*** Record extracts ***

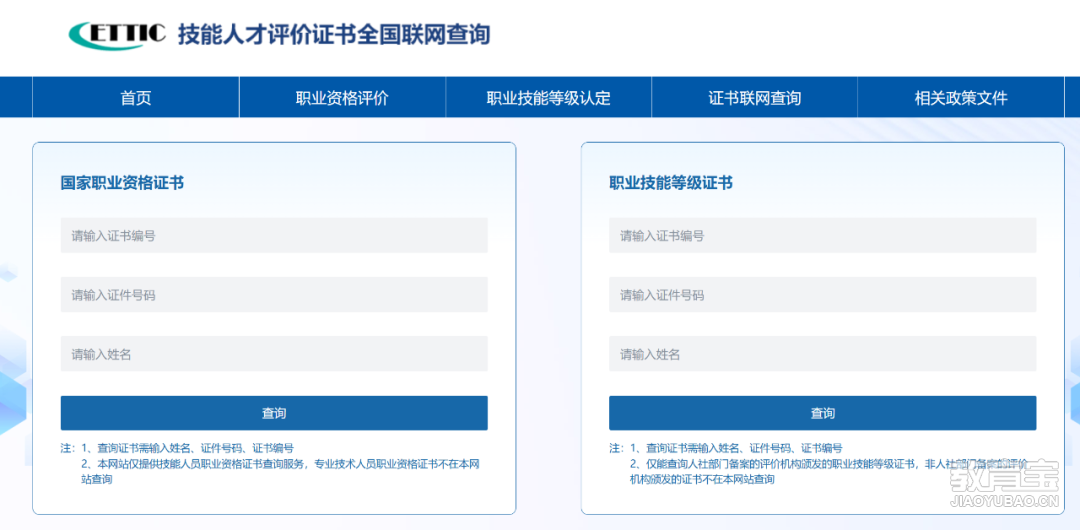Viewport: 1080px width, 530px height.
Task: Click the 证件号码 input under 职业技能等级证书
Action: pos(822,295)
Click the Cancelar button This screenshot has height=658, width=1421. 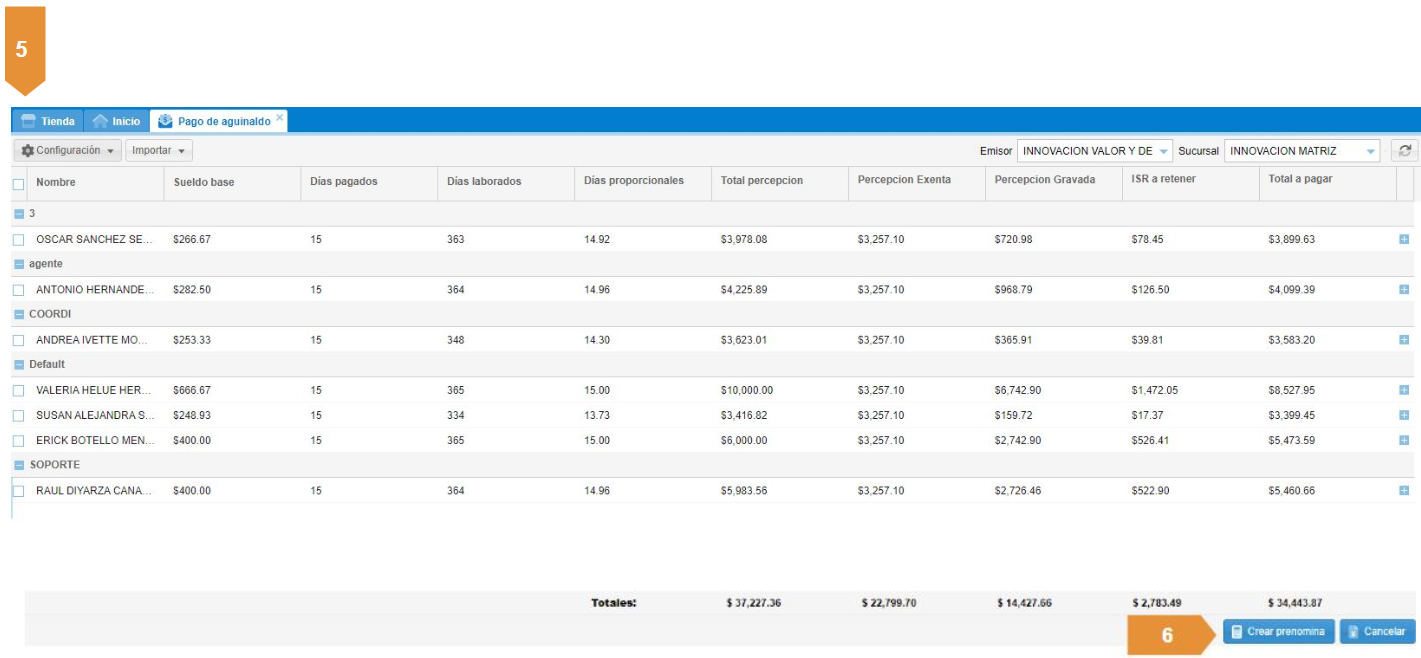pos(1377,632)
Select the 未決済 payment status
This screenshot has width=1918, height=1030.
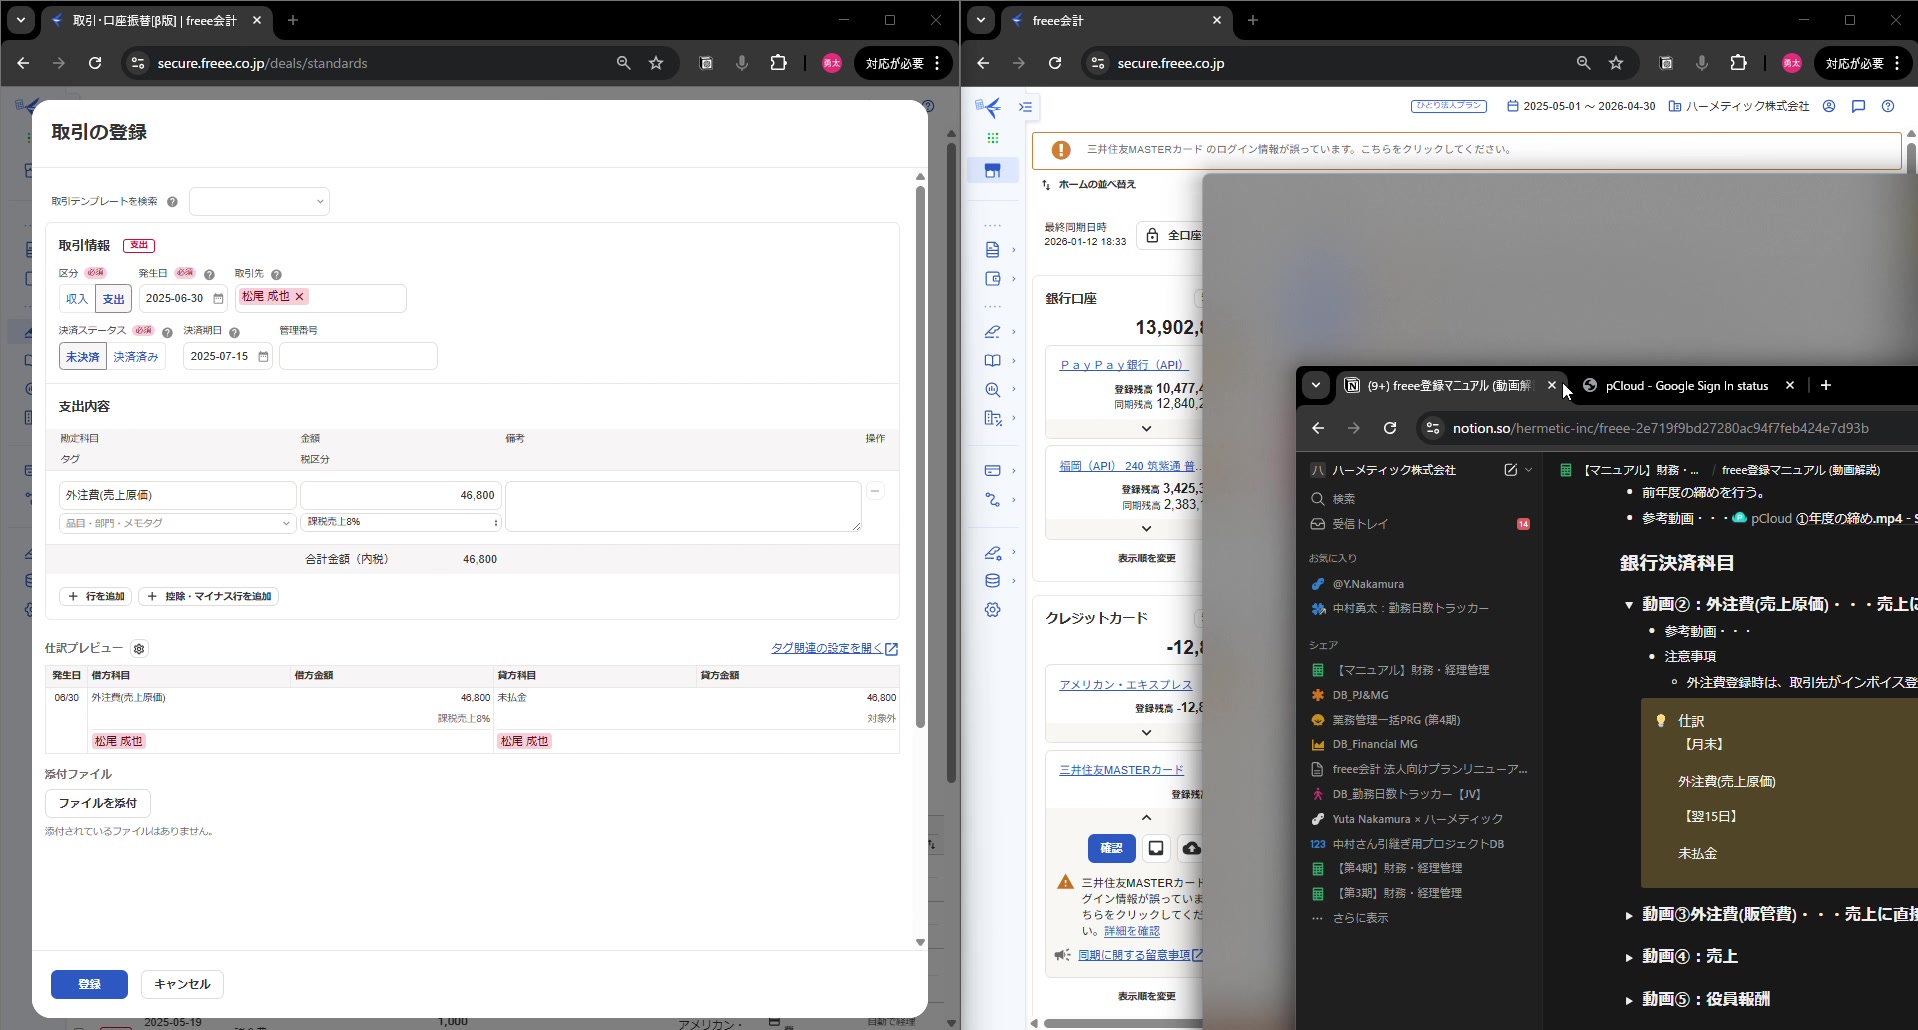[x=83, y=357]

*** End of Record extracts ***

- [What is required]
I need the lines from the one holding "Select the 未決済 payment status" through the last line of the entries set down exactly, with every picture left out.

- [Exercise solution]
Select the 未決済 payment status
This screenshot has width=1918, height=1030.
[x=83, y=357]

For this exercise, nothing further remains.